ECLI:NL:CRVB:2020:3330
Centrale Raad van Beroep
- Hoger beroep
- Rechtspraak.nl
Afwijzing aanvraag WW-uitkering wegens gebrek aan bijzonder geval
In deze zaak heeft de Centrale Raad van Beroep op 24 december 2020 uitspraak gedaan in hoger beroep tegen de beslissing van de rechtbank Amsterdam. De appellant, die als schoonmaker werkzaam was, had op 7 juni 2011 zijn baan verloren door ontslag op staande voet vanwege het ontbreken van rechtmatig verblijf in Nederland. Pas op 7 februari 2018, meer dan een jaar na het verkrijgen van een verblijfsvergunning, diende hij een aanvraag in voor een WW-uitkering met terugwerkende kracht tot 11 februari 2013. Het Uitvoeringsinstituut werknemersverzekeringen (Uwv) heeft deze aanvraag afgewezen, omdat appellant niet voldeed aan de voorwaarden van artikel 35 van de Werkloosheidswet (WW), die vereist dat er in de 36 weken voorafgaand aan de werkloosheid ten minste 26 weken als werknemer is gewerkt.

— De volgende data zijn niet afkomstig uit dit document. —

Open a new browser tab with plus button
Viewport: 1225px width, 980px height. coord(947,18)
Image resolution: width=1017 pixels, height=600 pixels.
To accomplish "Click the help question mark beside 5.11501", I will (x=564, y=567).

De rechtbank heeft het beroep van appellant tegen deze afwijzing ongegrond verklaard, waarbij werd overwogen dat er geen sprake was van een bijzonder geval dat een uitzondering op de regels rechtvaardigde. In hoger beroep heeft appellant volgehouden dat er wel degelijk sprake was van een bijzonder geval, omdat hij niet eerder een aanvraag kon indienen door zijn onwettige verblijf. Het Uwv heeft echter bevestigd dat de eerdere uitspraak van de rechtbank correct was.
De Centrale Raad van Beroep heeft in zijn beoordeling bevestigd dat de aanwezigheid van een bijzonder geval een objectieve voorwaarde is voor het Uwv om af te wijken van de standaardregels. De Raad heeft geoordeeld dat appellant niet heeft aangetoond dat er sprake was van een bijzonder geval, aangezien hij pas na zijn ontslag en na het verkrijgen van een verblijfsvergunning een aanvraag indiende, terwijl hij in de tussentijd niet rechtmatig in Nederland verbleef. De Raad heeft de uitspraak van de rechtbank bevestigd en het hoger beroep afgewezen.